War in the Western World: New Economic and Social Perspectives
Philip Hoffman, California Institute of Technology
Hugh Rockoff, Rutgers University-New Brunswick
Mark R. Wilson, University of North Carolina at Charlotte
In recent decades the role of war--organized violence-- as a catalyst of economic and social transformation has come increasingly to the fore in historical explanations. This has proven the case in studies of different societies over various time periods all across the globe. Some such studies have attracted large general audiences—works such as Steve Pinker’s The Better Angels of Our Nature (2011) and Ian Morris’s War! What is It Good For? (2014) come immediately to mind in this regard. In this roundtable session, sponsored by the Economic History Association, four first-rate scholars at different points in their careers—two economists and two historians—have been assembled to discuss recent views of war’s impact in and on the West from the so-called early modern period to the present day.

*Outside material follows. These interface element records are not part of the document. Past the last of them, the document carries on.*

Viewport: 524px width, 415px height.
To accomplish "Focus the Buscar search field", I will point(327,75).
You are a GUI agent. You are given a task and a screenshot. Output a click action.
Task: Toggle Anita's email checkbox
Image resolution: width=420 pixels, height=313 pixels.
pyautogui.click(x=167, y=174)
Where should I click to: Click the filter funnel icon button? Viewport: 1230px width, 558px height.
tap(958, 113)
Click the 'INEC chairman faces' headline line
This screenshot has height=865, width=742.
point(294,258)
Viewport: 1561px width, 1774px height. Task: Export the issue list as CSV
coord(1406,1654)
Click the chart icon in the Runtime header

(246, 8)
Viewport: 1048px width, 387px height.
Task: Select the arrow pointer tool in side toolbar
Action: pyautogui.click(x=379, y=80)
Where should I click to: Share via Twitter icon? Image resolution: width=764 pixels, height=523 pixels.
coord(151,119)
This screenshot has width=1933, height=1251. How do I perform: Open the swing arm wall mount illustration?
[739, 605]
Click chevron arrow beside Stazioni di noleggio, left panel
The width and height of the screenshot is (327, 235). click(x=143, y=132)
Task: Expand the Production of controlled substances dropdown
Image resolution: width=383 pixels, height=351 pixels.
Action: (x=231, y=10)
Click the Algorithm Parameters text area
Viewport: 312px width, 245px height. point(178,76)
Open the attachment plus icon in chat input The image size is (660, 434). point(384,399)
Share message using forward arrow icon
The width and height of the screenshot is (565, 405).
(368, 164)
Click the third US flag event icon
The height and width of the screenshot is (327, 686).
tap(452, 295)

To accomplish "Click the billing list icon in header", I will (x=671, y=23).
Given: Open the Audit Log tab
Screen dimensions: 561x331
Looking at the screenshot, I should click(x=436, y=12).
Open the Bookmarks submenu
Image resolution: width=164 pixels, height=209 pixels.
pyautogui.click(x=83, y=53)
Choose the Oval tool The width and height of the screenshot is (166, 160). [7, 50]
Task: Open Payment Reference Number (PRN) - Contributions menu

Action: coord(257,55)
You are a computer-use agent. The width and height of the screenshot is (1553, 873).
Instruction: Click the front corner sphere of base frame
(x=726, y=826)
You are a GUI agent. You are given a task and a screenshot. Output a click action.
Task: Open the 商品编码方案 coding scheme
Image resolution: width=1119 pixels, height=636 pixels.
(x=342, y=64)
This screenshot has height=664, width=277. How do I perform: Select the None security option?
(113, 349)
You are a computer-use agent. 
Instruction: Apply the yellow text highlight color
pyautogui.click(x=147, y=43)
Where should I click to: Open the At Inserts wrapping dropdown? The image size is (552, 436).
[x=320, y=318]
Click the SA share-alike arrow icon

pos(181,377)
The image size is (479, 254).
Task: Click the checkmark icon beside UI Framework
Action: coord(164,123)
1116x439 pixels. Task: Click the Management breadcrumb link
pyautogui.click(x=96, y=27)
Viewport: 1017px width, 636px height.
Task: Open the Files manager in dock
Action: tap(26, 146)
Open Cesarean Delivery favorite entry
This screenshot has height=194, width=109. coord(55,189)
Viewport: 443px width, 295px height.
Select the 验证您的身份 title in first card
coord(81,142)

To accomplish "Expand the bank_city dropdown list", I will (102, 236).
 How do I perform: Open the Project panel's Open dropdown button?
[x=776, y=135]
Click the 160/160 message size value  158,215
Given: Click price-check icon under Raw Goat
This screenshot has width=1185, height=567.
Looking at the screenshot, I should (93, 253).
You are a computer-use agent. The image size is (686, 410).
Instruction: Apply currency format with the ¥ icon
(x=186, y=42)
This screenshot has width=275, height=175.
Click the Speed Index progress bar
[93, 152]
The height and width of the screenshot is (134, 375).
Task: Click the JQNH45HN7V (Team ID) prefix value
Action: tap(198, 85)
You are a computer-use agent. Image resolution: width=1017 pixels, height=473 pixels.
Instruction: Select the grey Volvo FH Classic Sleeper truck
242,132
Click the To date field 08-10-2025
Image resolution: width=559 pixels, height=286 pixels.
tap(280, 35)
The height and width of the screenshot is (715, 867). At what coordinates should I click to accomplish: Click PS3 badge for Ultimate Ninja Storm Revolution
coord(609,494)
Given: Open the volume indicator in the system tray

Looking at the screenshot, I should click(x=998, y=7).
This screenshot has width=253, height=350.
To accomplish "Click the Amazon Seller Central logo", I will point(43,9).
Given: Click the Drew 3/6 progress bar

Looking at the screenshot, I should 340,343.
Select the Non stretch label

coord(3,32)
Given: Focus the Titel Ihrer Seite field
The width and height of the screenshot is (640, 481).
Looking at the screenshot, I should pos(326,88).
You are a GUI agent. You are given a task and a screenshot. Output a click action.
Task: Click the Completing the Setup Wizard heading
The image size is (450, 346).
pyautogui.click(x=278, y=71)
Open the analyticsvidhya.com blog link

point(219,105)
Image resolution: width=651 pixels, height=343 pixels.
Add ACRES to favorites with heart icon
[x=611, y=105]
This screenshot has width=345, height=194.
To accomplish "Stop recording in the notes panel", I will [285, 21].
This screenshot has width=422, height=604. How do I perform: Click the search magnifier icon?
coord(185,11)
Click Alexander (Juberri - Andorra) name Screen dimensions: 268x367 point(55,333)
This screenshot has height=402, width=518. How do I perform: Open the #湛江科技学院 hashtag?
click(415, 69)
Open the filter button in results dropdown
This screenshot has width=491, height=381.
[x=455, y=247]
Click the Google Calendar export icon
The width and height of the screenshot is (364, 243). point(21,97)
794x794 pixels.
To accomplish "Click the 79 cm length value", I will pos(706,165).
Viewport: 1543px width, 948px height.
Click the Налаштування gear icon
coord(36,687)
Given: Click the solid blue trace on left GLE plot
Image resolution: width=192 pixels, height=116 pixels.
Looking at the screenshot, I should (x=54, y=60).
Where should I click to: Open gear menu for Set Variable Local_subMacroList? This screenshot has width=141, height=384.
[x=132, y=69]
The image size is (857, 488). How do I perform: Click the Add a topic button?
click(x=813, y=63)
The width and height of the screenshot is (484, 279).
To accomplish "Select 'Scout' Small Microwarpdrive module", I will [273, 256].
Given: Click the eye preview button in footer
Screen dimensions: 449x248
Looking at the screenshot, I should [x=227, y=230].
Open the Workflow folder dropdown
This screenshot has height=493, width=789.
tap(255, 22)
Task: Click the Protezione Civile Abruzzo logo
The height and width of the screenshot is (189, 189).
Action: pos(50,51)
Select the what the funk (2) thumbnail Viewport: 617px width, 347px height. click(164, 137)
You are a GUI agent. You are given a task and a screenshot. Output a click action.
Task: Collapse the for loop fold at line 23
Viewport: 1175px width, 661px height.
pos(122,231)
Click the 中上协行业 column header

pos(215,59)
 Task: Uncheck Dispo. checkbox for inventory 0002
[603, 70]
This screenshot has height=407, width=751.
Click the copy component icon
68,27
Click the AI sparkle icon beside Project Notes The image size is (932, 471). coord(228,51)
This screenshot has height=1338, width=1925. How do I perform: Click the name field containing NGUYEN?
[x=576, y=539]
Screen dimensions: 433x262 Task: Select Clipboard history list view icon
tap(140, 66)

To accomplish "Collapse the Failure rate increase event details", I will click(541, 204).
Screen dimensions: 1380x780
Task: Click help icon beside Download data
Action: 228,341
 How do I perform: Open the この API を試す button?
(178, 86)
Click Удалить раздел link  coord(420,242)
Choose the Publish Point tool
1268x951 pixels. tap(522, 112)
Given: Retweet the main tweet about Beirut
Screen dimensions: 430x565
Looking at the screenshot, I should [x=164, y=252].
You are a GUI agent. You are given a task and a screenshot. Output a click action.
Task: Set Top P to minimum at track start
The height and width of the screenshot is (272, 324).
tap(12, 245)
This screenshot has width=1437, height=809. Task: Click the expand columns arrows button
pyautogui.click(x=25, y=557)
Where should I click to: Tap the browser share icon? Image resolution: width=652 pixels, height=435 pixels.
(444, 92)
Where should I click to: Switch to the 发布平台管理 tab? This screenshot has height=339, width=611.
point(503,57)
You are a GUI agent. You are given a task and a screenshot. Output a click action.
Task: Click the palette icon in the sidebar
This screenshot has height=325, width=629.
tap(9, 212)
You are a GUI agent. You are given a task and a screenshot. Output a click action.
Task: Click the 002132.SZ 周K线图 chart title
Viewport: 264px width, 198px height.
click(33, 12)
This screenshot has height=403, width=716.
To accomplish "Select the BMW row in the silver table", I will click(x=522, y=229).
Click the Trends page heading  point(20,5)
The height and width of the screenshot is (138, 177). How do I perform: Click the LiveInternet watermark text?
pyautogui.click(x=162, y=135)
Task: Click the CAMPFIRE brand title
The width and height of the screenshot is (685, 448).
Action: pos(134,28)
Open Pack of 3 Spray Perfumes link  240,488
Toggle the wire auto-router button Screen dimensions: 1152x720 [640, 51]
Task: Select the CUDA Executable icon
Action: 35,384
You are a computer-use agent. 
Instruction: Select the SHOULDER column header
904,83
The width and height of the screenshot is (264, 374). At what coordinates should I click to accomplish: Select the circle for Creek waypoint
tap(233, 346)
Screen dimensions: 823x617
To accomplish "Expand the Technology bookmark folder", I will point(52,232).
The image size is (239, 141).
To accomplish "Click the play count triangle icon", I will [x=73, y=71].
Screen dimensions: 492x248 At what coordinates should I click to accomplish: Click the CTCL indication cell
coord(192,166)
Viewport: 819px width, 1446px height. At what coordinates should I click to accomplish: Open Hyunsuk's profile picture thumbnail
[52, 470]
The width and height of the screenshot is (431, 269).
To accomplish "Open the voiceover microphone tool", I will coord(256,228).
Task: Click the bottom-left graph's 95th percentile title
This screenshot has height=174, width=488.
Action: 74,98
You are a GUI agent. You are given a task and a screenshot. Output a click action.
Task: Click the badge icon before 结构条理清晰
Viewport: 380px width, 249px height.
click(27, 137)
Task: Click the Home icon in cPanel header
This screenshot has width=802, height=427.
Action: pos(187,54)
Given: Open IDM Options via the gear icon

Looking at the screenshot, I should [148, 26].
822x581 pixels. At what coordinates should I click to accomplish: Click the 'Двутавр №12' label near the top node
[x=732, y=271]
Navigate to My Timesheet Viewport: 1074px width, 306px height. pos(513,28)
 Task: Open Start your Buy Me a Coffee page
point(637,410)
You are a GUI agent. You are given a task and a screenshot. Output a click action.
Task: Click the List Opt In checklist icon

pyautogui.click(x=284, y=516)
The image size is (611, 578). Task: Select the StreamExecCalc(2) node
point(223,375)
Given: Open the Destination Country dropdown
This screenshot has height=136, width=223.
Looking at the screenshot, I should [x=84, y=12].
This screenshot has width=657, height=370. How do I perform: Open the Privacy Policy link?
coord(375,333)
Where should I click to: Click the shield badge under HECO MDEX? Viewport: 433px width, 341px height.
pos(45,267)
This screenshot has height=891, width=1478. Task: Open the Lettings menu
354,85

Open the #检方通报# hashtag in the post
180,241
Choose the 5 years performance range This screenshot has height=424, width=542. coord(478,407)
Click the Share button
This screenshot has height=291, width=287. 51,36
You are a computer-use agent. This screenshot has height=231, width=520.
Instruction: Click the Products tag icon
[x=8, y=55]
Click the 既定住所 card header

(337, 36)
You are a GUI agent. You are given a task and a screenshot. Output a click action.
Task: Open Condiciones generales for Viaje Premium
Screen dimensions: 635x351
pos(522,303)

The panelists specialize in different parts of the West during different time periods and come at war from very different perspectives/ approaches/traditions, ranging from long-term modeling to political economy, and from the history of technology to national income accounting. Each has made significant contributions to the literature on war’s profound effects and implications on economic and social life (including in Hoffman’s case on migration flows, the theme of our meeting), and they have been invited to share their expertise and insights to a broad, diverse audience of scholars interested in the latest views on the relationship between war and economic and social change, broadly conceived.